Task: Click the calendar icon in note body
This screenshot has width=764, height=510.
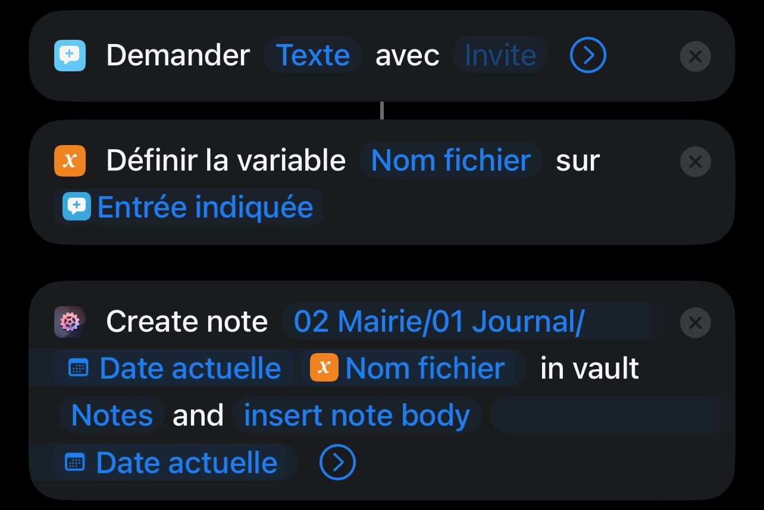Action: click(x=75, y=462)
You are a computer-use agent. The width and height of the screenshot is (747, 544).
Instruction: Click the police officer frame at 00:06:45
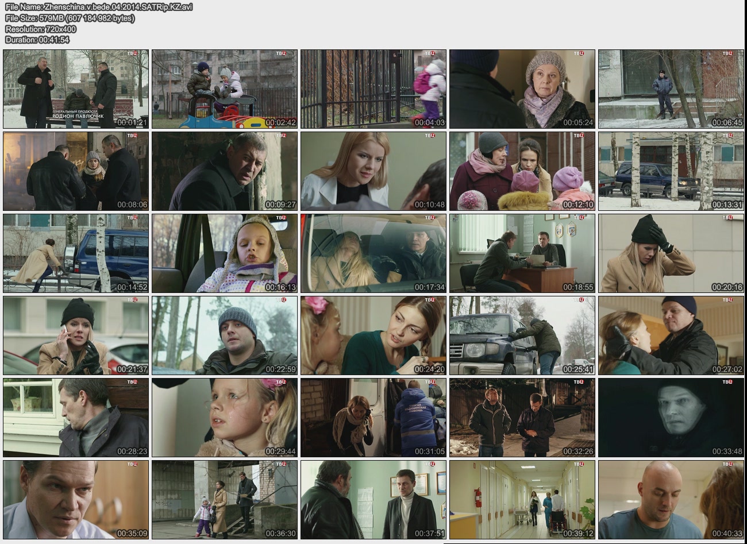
● ● ● ● ●
**Your objective**
Put every line of the records above into a numbered list, omitting blank lines and leaving out the pictures.

**Final answer**
1. Task: Click the calendar icon in note body
2. This screenshot has width=764, height=510.
3. Action: click(x=75, y=462)
4. You are a computer-use agent. The width and height of the screenshot is (747, 544).
5. Instruction: Click the police officer frame at 00:06:45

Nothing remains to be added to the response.